From b00f29c2607b182f84db8823bf829f7fc57ebd51 Mon Sep 17 00:00:00 2001
From: Brian Ward <bward@flatironinstitute.org>
Date: Tue, 31 Aug 2021 11:20:45 -0400
Subject: [PATCH 3/3] Changes per review

---
 src/reference-manual/encoding.Rmd   | 24 +++++++++++++-----------
 src/reference-manual/statements.Rmd | 13 ++++++++-----
 2 files changed, 21 insertions(+), 16 deletions(-)

diff --git a/src/reference-manual/encoding.Rmd b/src/reference-manual/encoding.Rmd
index 6dd9d59ae..5ae2a6bb9 100644
--- a/src/reference-manual/encoding.Rmd
+++ b/src/reference-manual/encoding.Rmd
@@ -28,14 +28,16 @@ also be written in whatever character set is convenient.
 
 ## String literals
 
-String literals are escaped according to the C++ standard.

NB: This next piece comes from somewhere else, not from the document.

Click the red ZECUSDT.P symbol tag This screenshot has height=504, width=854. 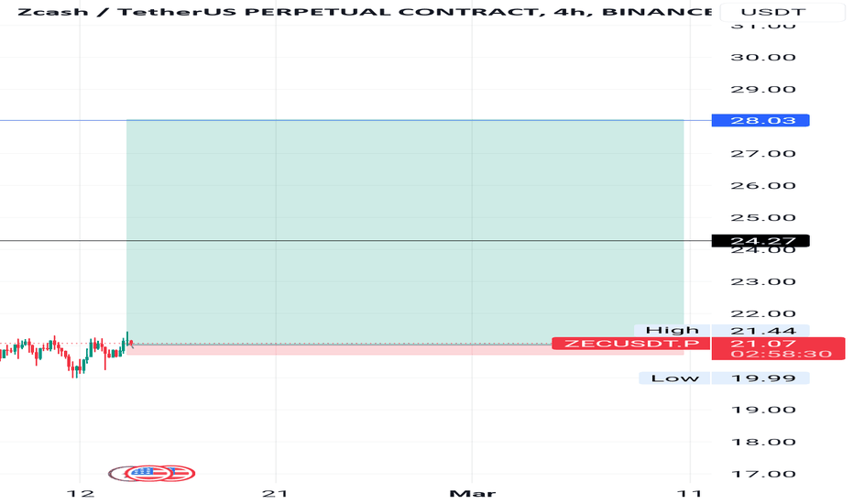click(630, 344)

-In particular, this means that bytes outside of the ASCII character
-range in a `print` or `reject` statement should properly be displayed
-if your terminal supports the encoding used in the input. In other
-words, Stan simply preserves any string of bytes between two double
-quotes (`"`) when passing to C++. On compliant terminals, this allows
-the use of glyphs and other characters from encodings such as UTF-8 that
-fall outside the ASCII-compatible range.
-
-The recommended character encoding for portable code that should
-display properly on all systems is still ASCII.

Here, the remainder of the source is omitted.